Robotic vision systems frequently demand simultaneous processing of multiple tasks, such as depth estimation, object detection, and scene understanding, yet current approaches often rely on redundant computations that strain limited onboard resources. To address this challenge, Jakub Łucki, Jonathan Becktor, and Georgios Georgakis, along with their colleagues, present the Visual Perception Engine (VPEngine), a new framework designed for efficient, flexible multitasking on robotic platforms. VPEngine streamlines processing by sharing a foundational image analysis component across multiple specialized tasks, eliminating unnecessary repetition and enabling dynamic prioritisation based on real-time needs. This innovative architecture achieves up to a threefold increase in speed compared to traditional sequential methods, while maintaining a constant memory footprint and delivering real-time performance on embedded systems like the Jetson Orin AGX, and promises to significantly enhance the capabilities of robots operating in complex environments.
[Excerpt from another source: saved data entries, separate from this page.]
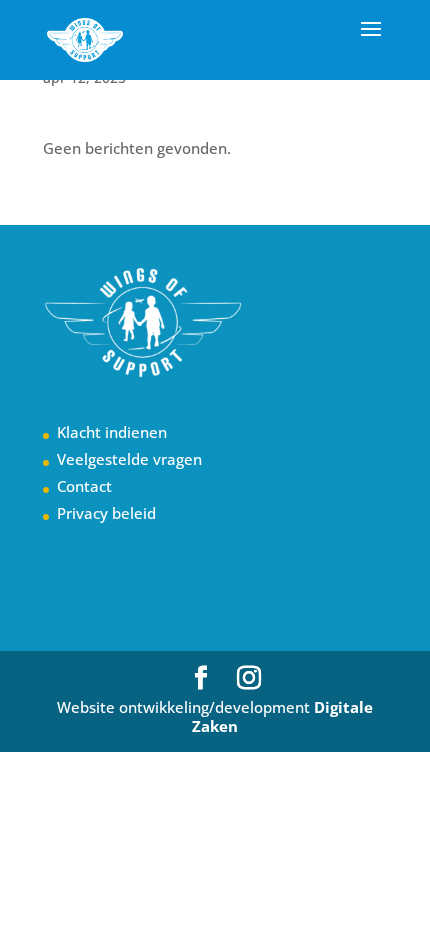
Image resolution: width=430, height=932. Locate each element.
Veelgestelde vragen (129, 459)
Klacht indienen (112, 432)
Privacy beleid (106, 513)
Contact (84, 486)
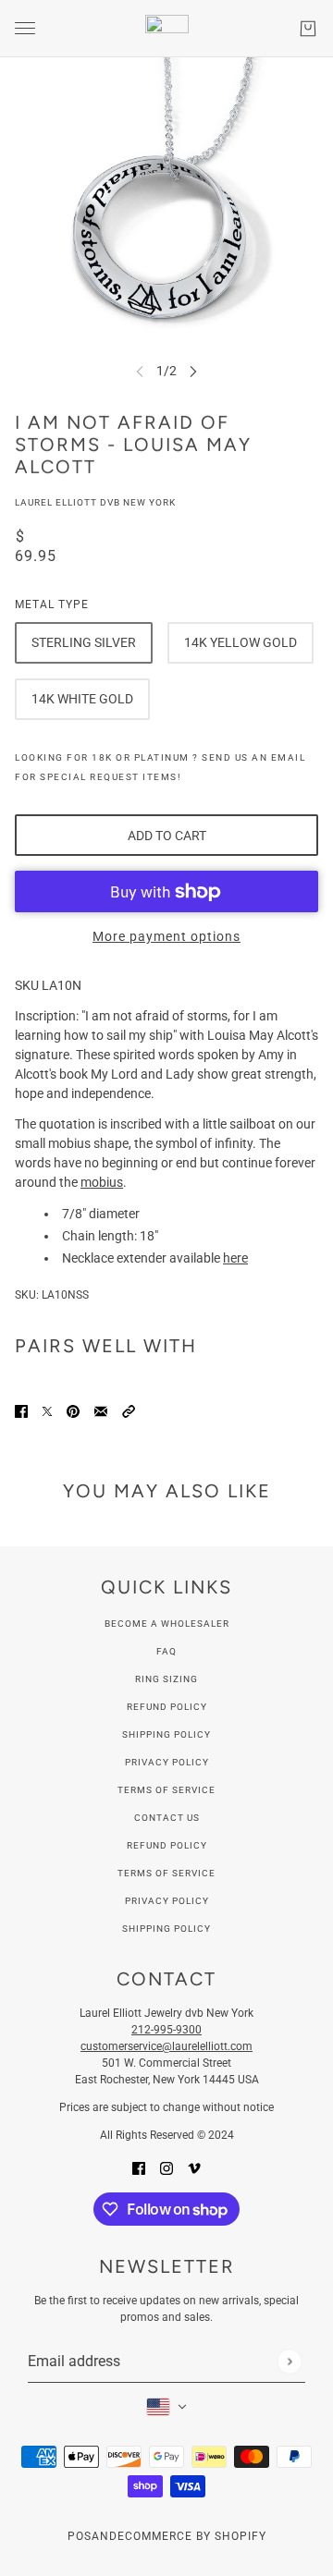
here (235, 1258)
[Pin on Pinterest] (73, 1411)
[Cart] (308, 28)
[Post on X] (47, 1411)
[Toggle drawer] (25, 28)
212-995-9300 (166, 2029)
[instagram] (166, 2168)
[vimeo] (194, 2168)
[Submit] (289, 2361)
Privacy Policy (167, 1762)
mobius (101, 1182)
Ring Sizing (166, 1679)
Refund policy (167, 1845)
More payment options (166, 936)
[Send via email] (101, 1411)
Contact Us (167, 1818)
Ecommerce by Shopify (191, 2536)
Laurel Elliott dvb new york (95, 502)
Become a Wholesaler (167, 1623)
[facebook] (139, 2168)
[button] (128, 1411)
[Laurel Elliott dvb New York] (167, 29)
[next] (193, 371)
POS (80, 2536)
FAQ (166, 1651)
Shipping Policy (166, 1734)
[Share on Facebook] (21, 1411)
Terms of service (166, 1873)
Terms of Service (166, 1790)
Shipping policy (166, 1928)
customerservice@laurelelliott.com (166, 2046)
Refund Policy (167, 1707)
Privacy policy (167, 1901)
Designed to enable efficient GPU usage for visual multitasking, the framework prioritises extensibility and developer accessibility. Its architecture leverages a shared foundation model to extract image representations, efficiently distributing these across multiple specialised, task-specific modules running in parallel. The thorough experimental evaluation, including comparisons to baseline approaches, strengthens the findings. The framework addresses key challenges in robotics perception, such as GPU utilisation, modularity, and real-time performance, making it a valuable contribution to the field. Robotics applications increasingly rely on complex perception pipelines to process sensor data and enable autonomous behaviour. Efficiently implementing these pipelines is crucial for achieving real-time performance and robust robotic systems.

Parallel processing offers a promising solution, but requires careful consideration of GPU utilisation, memory management, and architectural flexibility. Existing robotics frameworks, such as ROS and ROS2, provide tools for building modular and distributed systems, but often lack fine-grained control over GPU utilisation and may not be optimised for parallel processing. VPEngine aims to provide a more general-purpose framework that addresses these challenges, maximising GPU utilisation while maintaining architectural flexibility. VPEngine leverages multi-process service to distribute the workload across multiple GPU cores.

Each processing stage, such as object detection, segmentation, and depth estimation, is implemented as a separate process, allowing for parallel execution. The framework also provides a mechanism for managing data flow between processes and synchronising their execution. The framework was evaluated using a robotics perception pipeline consisting of semantic segmentation, object detection, depth estimation, and a rate limiter. Experiments were conducted on a workstation equipped with an NVIDIA GeForce RTX 3090 GPU and an Intel Core i9-10900K CPU, comparing VPEngine to sequential processing, sequential processing with TensorRT, and parallel processing with ROS2 Dataflow.

The results demonstrate that VPEngine significantly outperforms the baseline approaches in terms of processing speed, achieving a 3. 3x speedup compared to sequential processing and a 1. 5x speedup compared to sequential processing with TensorRT. The framework also exhibited good scalability, with performance increasing linearly as the number of tasks increased. VPEngine effectively utilises available GPU resources, achieving an average GPU utilisation of 95%, significantly higher than the baseline approaches.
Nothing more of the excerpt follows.